The one depicted is the X-35 [the prototype that won the contract for the Joint Strike Fighter and became the F-35]. I don’t know who posted it on YouTube, but the level of NDA’s was substantial where we were not even allowed to showcase it on our demo reel."_

Northrop is just a subcontractor. The writer is full of you know what.

Here's the X-35's in a hover - same thing...

BTW I was there when this clip was taken.


_View: https://www.youtube.com/watch?v=Xm7_PPE-8nk_


_View: https://www.youtube.com/watch?v=_GjrPvSBGXE_


----------



## comiso90 (Oct 13, 2008)

What have we learned form the Harrier? This must be a safer machine to fly. Why? What makes it safer?

So many moving parts..


----------



## FLYBOYJ (Oct 13, 2008)

comiso90 said:


> What have we learned form the Harrier? This must be a safer machine to fly. Why? What makes it safer?
> 
> So many moving parts..



The lift fan and the "snake" exhaust make it a better VTOL platform. It's actually a lot less complicated than it seems. Many of the components are "Line Removable Units" (LRUs) mechanical, electrical and avionics.

A lot of thought went into the design and that's why Lockheed beat out the Boeing team when this contract was awarded several years ago.


----------



## comiso90 (Oct 13, 2008)

Does it rely on radar absorbing material as much as the F-117 did or is the shape the primary stealth tribute?


----------



## FLYBOYJ (Oct 13, 2008)

comiso90 said:


> Does it rely on radar absorbing material as much as the F-117 did or is the shape the primary stealth tribute?


Both but more the material its made from.


----------



## Matt308 (Oct 13, 2008)

The Boeing design used essentially ducts to channel exhaust. While you might think that is simpler, the pressures induced, structural impact and resulting maintenance are far more complex with respect to recurring costs.

As FlyboyJ noted, the F-35 mechanisms are fairly simple and compared to a four nozzle Harrier much simpler, mechanically efficient, and fuel efficient. The major hurdle for the F-35 is the transmission to the lift fan. The ability to harness the sheer horsepower sent via shaft (torque) to the lift fan is phenomenal.

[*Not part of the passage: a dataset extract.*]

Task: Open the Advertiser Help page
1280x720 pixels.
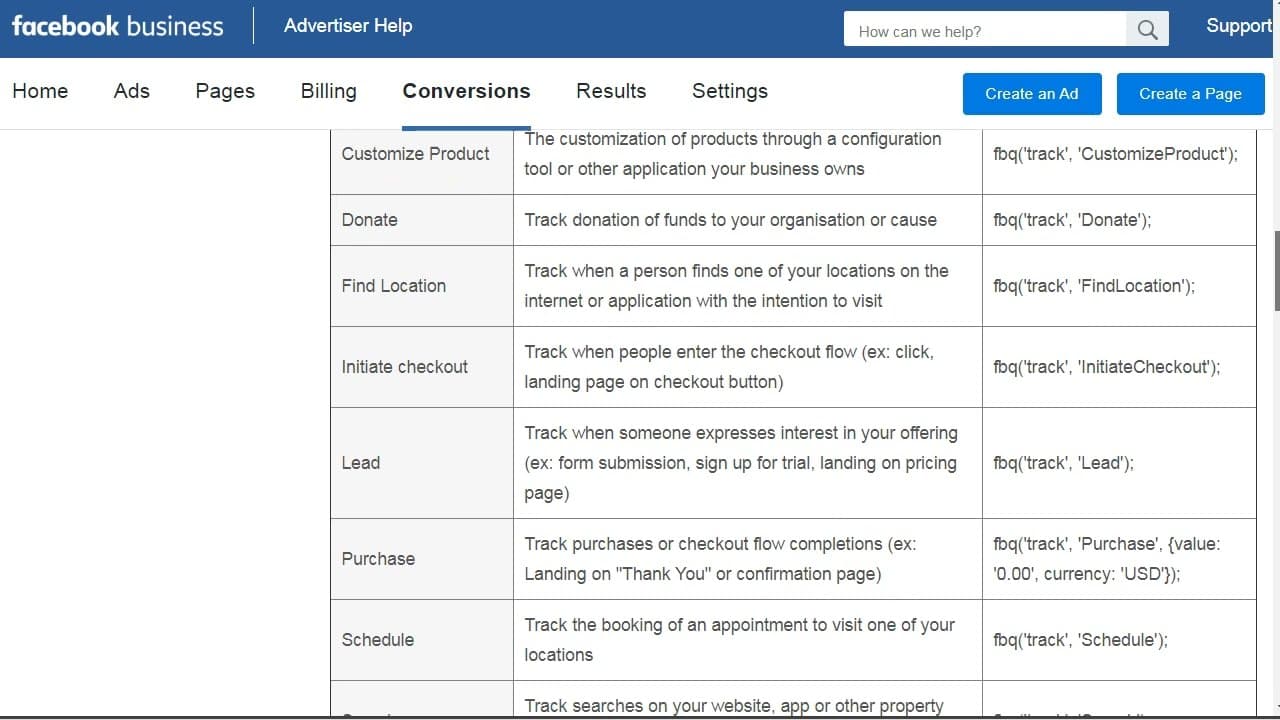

I suspect that the liftfan transmission was the ballbreaker in favor of Lockheed vice Boeing. The transmission couples 27,000hp (20MegaWatts) of power to the lift fan. Remove the liftfan, and you now have a direct energy source capable of powering offensive lasers, directed microwave energy devices or superpowerful RF generators for airborne electronic warfare. With Boeing, the design was limited in this area. Welcome to the future of air warfare.


----------



## FLYBOYJ (Oct 13, 2008)

Besides Matt, the X-32 was one ugly airplane. 

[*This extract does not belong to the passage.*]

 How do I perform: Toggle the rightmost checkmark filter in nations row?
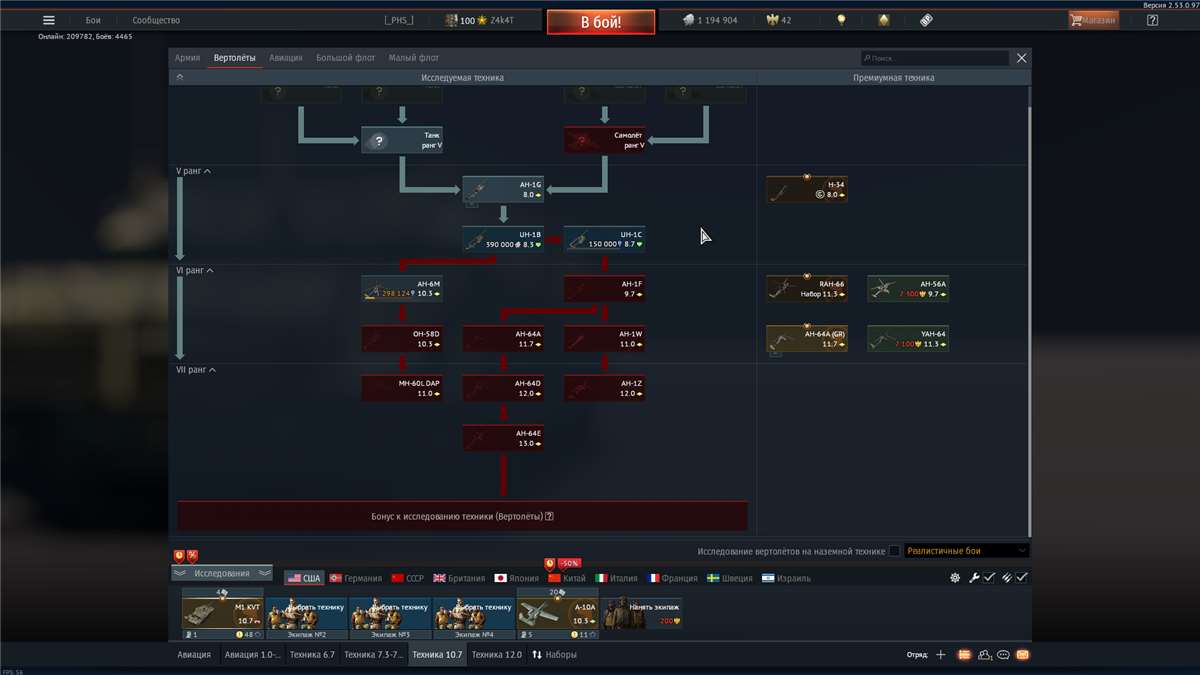pyautogui.click(x=1022, y=577)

I think that liftfan is going to bring a lot of longevity to the design - I could see planes going in for retro fit to either remove or install the liftfan as the mission dictates.


----------



## Matt308 (Oct 14, 2008)

Yyyyyeeepppp.  She's not beautiful, but she's pretty enough to ask to dance.


----------



## comiso90 (Oct 14, 2008)

Matt308 said:


> Remove the liftfan, and you now have a direct energy source capable of powering offensive lasers, directed microwave energy devices or superpowerful RF generators for airborne electronic warfare.



Yikes.... the rules are changing!

.


----------



## Glider (Oct 14, 2008)

FLYBOYJ said:


> Besides Matt, the X-32 was one ugly airplane.

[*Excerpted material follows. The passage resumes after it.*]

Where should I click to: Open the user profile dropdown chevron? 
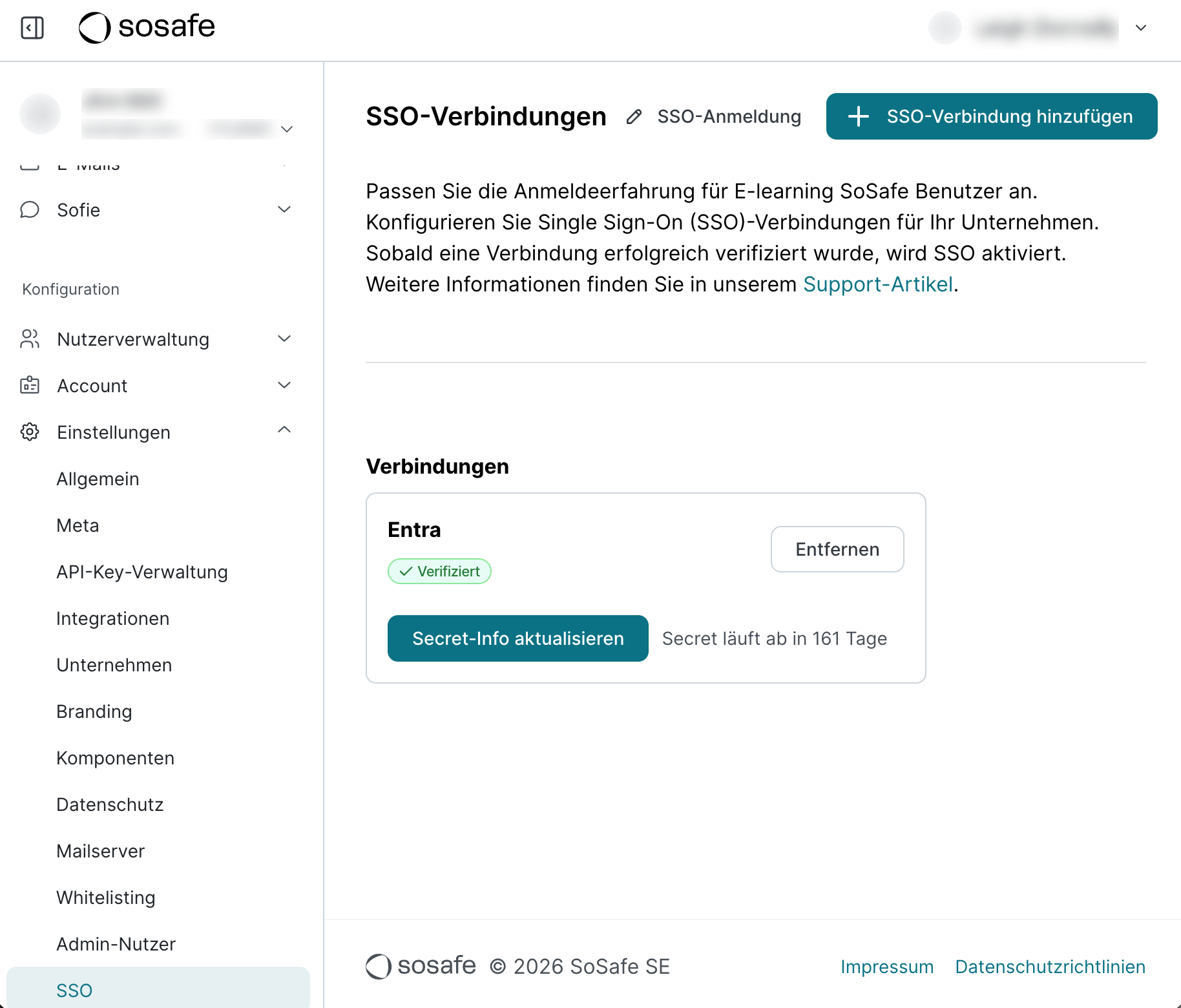(x=1141, y=28)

Have to second that. I saw a mock up when the decision was still to be made and you have never seen such an ugly jet in your life. From the front it reminded me of a basking shark with its mouth wide open. 
How they made it stealthy I have no idea.

The two things that worry me about the F35, is a) the lift fan is that its extra weight in normal flight and b) the added compleixty of having two engines and their associated plumbing.


----------



## Matt308 (Oct 14, 2008)

There is only one engine on the F-35. And the lift fan is only for the STOVL version. And the extra weight is of concern, but that is a price one pays for STOVL capability. I personally think STOVL is an unnecessary capability. With the possible exception of the Falklands, has there ever been a historical need for STOVL that couldn't be solved in other fashion (e.g., making use of existing highway infrastructure)? I don't think so. It is a means of making use of smaller surface ships and nothing more. There is a high price to pay for that.


----------



## Glider (Oct 14, 2008)

I wasn't clear but it was the STVOL version I was meaning. Re the requirement for SVTOL, I agree its close but I think the Marines like operating their Harriers from the assult ships and I am not brave enough to disagree with them.


----------



## Matt308 (Oct 14, 2008)

Me either. But as an engineer I can fault them for shoddy requirements.


----------



## Matt308 (Oct 14, 2008)

Hey I know, let's ask Marine Mkloby. He'll eat anything. Kloby?


----------



## Matt308 (Oct 14, 2008)

I bet nobody gets that. It sucks to get old.


----------



## comiso90 (Oct 14, 2008)

"Mikey"

STOL is worth it for the Marines. I can imagine situations where they will need forward landing area.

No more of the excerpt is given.